### TASK BRIEF
For each line of the listing below that contains the string "width", copy the line.

Segment Start: MATERIAL SUPPLIED

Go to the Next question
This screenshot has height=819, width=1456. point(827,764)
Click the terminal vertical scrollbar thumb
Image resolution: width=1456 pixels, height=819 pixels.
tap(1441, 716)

Segment End: MATERIAL SUPPLIED

### RESULT FOR THIS TASK
This screenshot has height=819, width=1456. point(827,764)
Image resolution: width=1456 pixels, height=819 pixels.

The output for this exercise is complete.